But if you’ve got a bunch of PDFs to shrink, or if this is a task you perform on a regular basis, opening and re-saving each file separately is a hassle. Just ask the fine folks at Panic, makers of Mac Gems CandyBar and Transmit: They were using the Preview-save trick to reduce the size of the many PDF graphics inside each of the company’s programs. To save time and effort, they wanted a way to automate this process…so they created an app for that.
The result is ShrinkIt, a simple, free utility that uses OS X’s PDF capabilities to quickly shrink PDF files. You just drop one or more PDFs onto the ShrinkIt icon, or into the ShrinkIt window, and in a few seconds you’ll have smaller versions of those files, saved in the same location as the originals; each original is renamed with org at the beginning of its name.
As an example of ShrinkIt’s effectiveness, I dropped 13 InDesign-created PDFs—each of which was saved with InDesign’s extra options disabled, so the files should have already been as small as possible—onto ShrinkIt.
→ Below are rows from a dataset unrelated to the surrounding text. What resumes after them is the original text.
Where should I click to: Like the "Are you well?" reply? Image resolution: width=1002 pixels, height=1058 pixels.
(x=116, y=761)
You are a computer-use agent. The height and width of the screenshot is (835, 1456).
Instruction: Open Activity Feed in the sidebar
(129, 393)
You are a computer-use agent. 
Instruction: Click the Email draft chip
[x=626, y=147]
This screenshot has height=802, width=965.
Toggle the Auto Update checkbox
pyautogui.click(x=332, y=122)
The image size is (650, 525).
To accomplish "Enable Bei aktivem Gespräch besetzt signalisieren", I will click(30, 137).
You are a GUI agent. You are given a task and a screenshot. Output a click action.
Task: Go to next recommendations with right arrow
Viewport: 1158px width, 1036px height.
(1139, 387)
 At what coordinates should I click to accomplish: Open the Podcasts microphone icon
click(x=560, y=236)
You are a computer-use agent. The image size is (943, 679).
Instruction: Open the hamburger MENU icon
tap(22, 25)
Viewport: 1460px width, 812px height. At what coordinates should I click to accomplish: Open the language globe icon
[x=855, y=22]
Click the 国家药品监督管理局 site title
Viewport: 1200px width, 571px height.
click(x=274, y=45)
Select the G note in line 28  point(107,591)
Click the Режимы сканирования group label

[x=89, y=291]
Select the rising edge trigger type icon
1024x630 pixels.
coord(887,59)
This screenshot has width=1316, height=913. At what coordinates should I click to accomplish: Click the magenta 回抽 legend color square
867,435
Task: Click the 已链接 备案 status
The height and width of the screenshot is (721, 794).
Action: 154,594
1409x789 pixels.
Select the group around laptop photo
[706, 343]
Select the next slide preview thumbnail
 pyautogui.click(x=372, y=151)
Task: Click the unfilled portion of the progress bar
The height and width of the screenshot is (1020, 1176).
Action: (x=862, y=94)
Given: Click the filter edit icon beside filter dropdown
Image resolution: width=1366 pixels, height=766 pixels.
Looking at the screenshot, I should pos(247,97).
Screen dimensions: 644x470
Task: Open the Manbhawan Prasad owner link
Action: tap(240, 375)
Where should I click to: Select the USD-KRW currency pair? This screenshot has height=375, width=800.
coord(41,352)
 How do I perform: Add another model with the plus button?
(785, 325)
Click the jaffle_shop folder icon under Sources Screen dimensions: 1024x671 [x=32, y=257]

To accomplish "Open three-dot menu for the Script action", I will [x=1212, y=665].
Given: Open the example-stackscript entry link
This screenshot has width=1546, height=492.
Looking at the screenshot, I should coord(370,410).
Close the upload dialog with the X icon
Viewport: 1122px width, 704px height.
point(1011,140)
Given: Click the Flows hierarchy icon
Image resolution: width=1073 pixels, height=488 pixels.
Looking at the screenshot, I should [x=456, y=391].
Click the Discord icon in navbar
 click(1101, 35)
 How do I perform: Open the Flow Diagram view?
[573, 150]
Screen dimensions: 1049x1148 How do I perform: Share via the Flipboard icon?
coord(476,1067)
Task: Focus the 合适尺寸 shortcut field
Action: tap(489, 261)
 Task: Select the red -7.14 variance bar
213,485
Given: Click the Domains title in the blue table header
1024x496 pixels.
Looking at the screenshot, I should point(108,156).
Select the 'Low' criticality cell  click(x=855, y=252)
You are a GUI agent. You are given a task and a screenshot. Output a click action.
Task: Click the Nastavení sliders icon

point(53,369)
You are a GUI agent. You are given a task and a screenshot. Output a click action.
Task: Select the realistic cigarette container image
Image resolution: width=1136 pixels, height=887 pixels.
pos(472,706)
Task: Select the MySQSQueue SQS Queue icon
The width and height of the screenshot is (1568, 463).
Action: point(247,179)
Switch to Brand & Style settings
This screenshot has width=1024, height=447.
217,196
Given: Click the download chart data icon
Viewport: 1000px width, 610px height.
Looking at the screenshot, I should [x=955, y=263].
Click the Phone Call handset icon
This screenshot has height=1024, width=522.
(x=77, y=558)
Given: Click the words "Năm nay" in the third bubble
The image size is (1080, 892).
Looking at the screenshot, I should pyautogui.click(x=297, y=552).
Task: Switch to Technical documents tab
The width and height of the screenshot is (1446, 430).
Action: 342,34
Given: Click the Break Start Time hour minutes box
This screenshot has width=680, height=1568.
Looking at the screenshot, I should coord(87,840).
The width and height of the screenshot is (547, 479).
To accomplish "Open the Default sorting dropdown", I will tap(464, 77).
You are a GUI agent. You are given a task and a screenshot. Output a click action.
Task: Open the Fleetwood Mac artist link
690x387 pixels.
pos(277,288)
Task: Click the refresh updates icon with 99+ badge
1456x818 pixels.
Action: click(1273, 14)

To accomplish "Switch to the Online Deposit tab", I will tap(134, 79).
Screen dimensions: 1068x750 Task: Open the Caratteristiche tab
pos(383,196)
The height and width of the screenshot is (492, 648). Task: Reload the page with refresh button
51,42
The resulting batch of files was 25 percent smaller: 16.3MB compared to the original 21.7MB. In my testing, ShrinkIt was able to reduce the file size of PDFs containing a combination of text and images by as much as 35 percent, although I’ve seen reports of shrinkage of up to 95 percent for files that contain mostly vector images. (The procedure works best on vector PDFs with lots of extraneous data, so ShrinkIt won’t provide significant file-size reduction for every PDF. In fact, for some PDFs that include lots of bitmap content, the resulting file can actually be larger than the original—sometimes significantly so.)
If you regularly work with PDF files, ShrinkIt is a great utility to keep around to keep your PDFs slim without affecting their readability or image quality.
Updated 2/18/2010, 10:45am: Clarified difference between re-saving a PDF and re-saving using the Reduce File Size option.